Bisnis.com, JAKARTA - Goldman Sachs Group Inc. memproyeksikan pinjaman Dewan Kerjasama Teluk dapat turun menjadi US$10 miliar selama tiga tahun ke depan dari sekitar US$270 miliar, jika harga minyak terus naik.
Melansir Bloomberg jika harga komoditas rata-rata US$65 per barel, kebutuhan pinjaman untuk enam negara yang termasuk dalam dewan akan turun 96 persen dari harga jika minyak diperdagangkan pada US$45.
Ekonom Goldman Sachs Farouk Soussa mengatakan harga minyak telah reli hampir 80 persen sejak awal November menjadi sekitar US$70 per barel karena negara-negara ekonomi utama meluncurkan vaksin virus Corona dan OPEC, yang didominasi oleh anggota GCC Arab Saudi menerapkan pemotongan produksi yang dalam.

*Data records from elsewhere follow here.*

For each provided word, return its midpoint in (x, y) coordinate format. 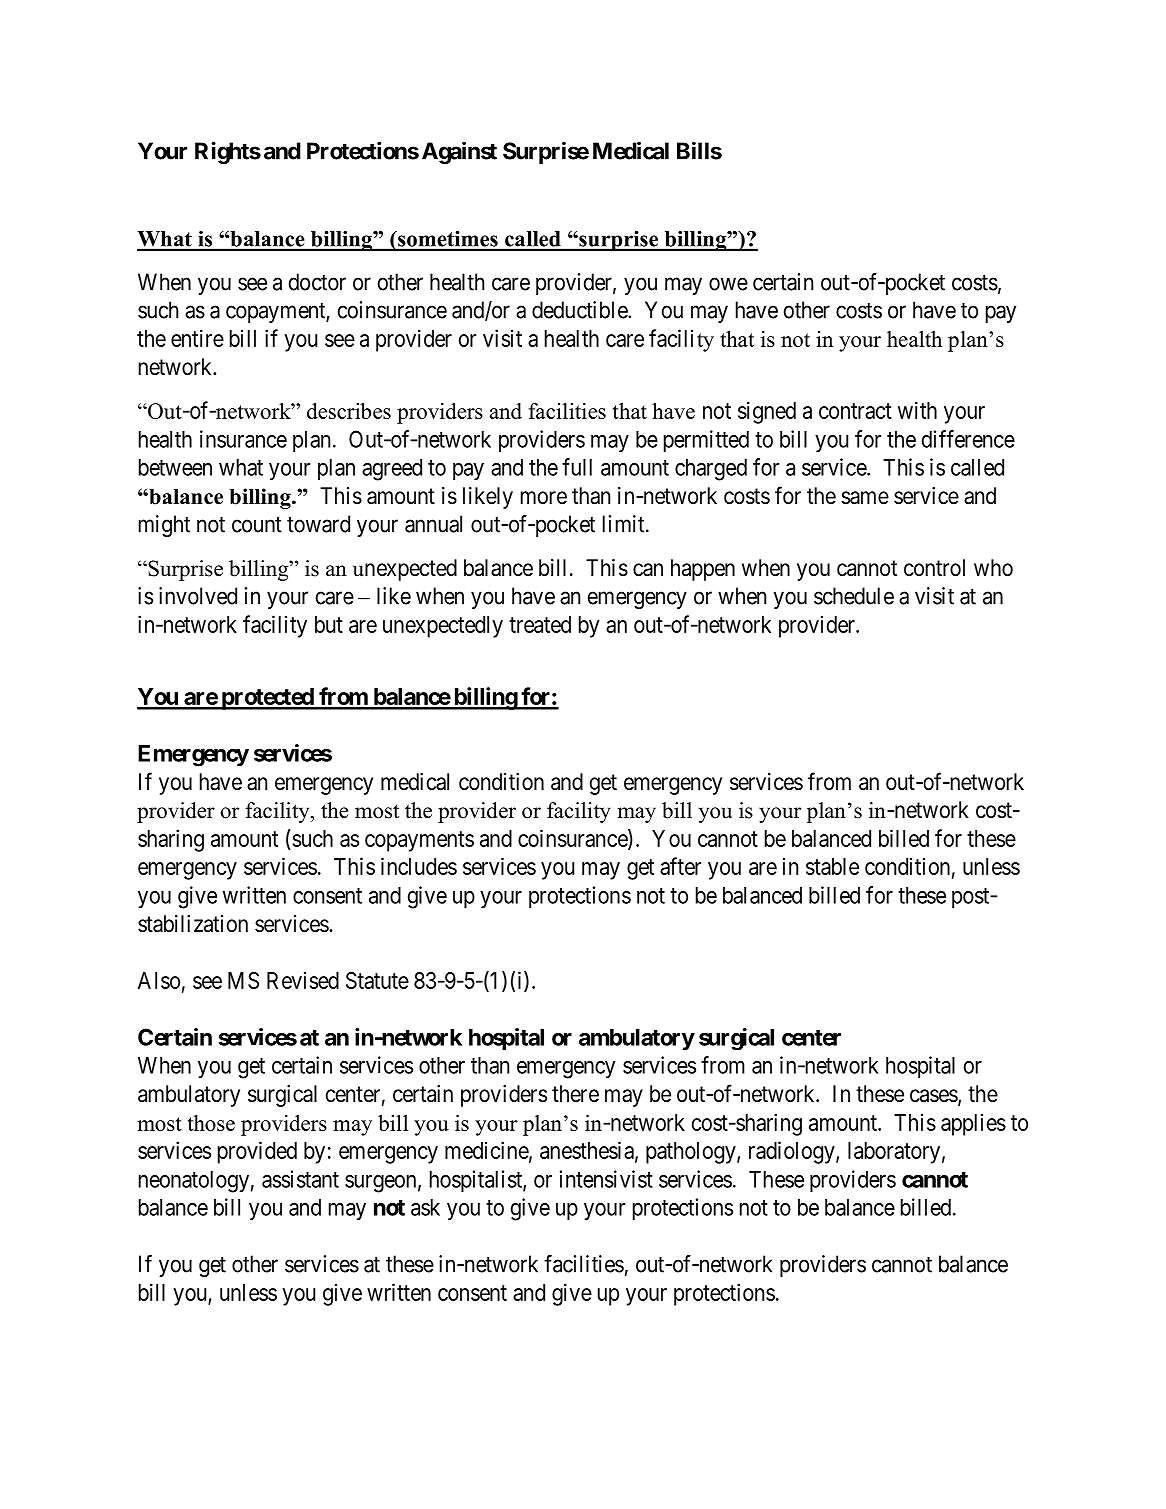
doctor (317, 282)
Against (459, 152)
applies (973, 1124)
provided (257, 1152)
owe (728, 284)
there (575, 1094)
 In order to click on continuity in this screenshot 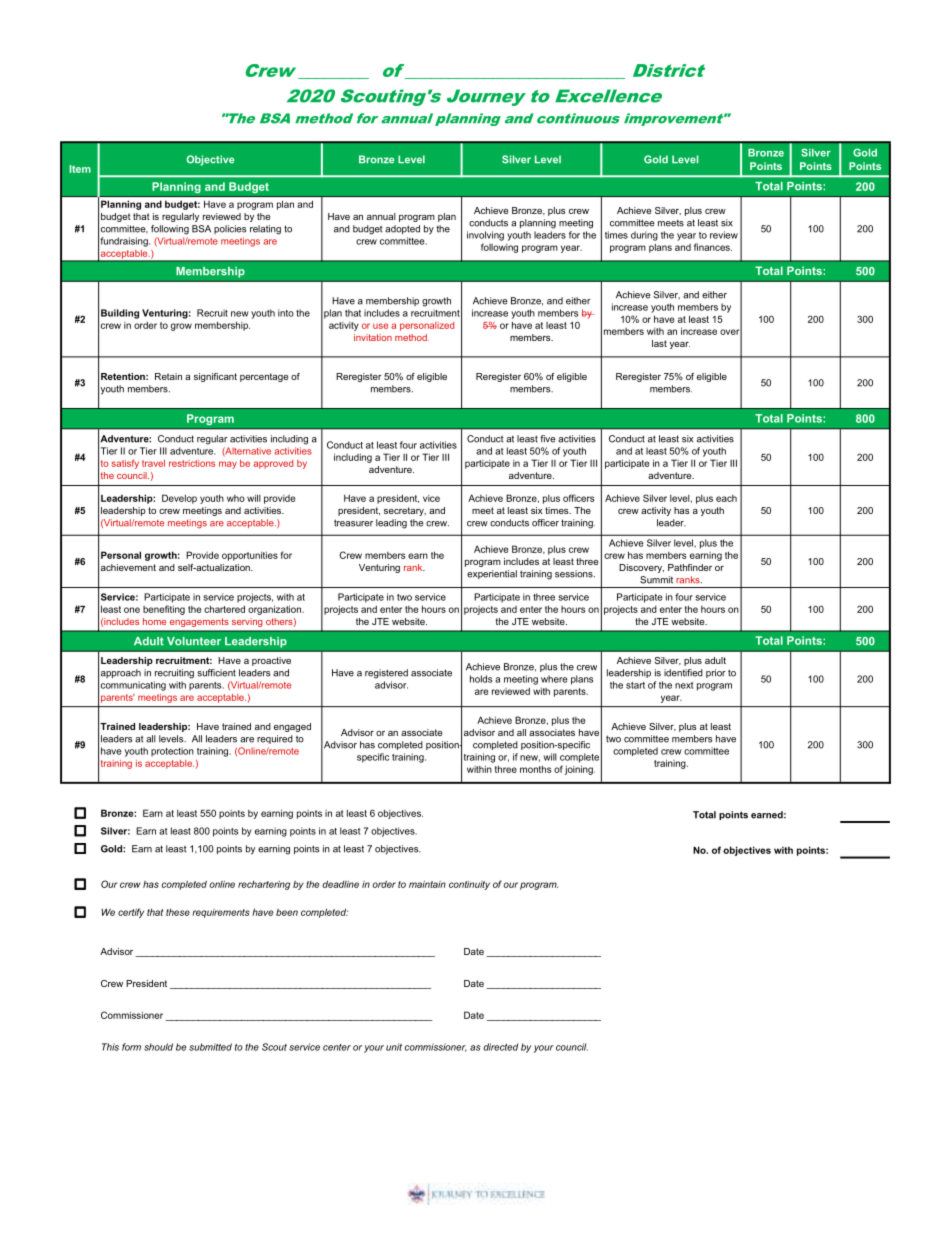, I will do `click(469, 885)`.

Goldman menyebut rata-rata yang diperlukan untuk menyeimbangkan rekening giro anggota GCC relatif lebih rendah pada US$5O per barel. Kondisi tersebut memberikan kenyamanan terkait prospek eksternal dan ketahanan pasak mata uang, bahkan jika harga turun dari level saat ini.
"Implikasi untuk neraca negara, kelayakan kredit dan pasar utang akan signifikan," menurut Soussa.
Kendati begitu, dia menyoroti kemungkinan bahwa beberapa ruang fiskal yang disediakan oleh harga minyak yang lebih tinggi kemungkinan besar akan terhapus oleh pengaturan.
Baca Juga
Adapun negara-negara teluk mengumpulkan sekitar US$ 63 miliar obligasi dan sukuk tahun lalu.
Selain itu, Kuwait kemungkinan mengalami peningkatan terbesar dalam keseimbangan anggarannya dari tingkat minyak yang tinggi, dengan kekurangannya menyempit sekitar 15 poin dari produk domestik bruto tahun ini.
Namun, pemerintah menghadapi tekanan likuiditas yang tidak dapat diatasi hanya dengan harga minyak yang lebih tinggi.
Selama tiga tahun ke depan, utang bersih Arab Saudi terlihat naik ke tingkat yang masih dapat dikelola pada 38 persen dari PDB.
Adapun, neraca fiskal Qatar terlihat membaik dari defisit 5 persen menjadi surplus 5 persen dari PDB.
Oman dan Bahrain mungkin akan mendapatkan keuntungan terbesar dari harga minyak yang lebih tinggi, mengingat posisi eksternal dan fiskal mereka yang lebih lemah.
Negara-negara lain di kawasan ini terlihat mengalami peningkatan yang lebih sederhana antara 2-4 poin persentase dari PDB dibandingkan dengan penganggaran resmi.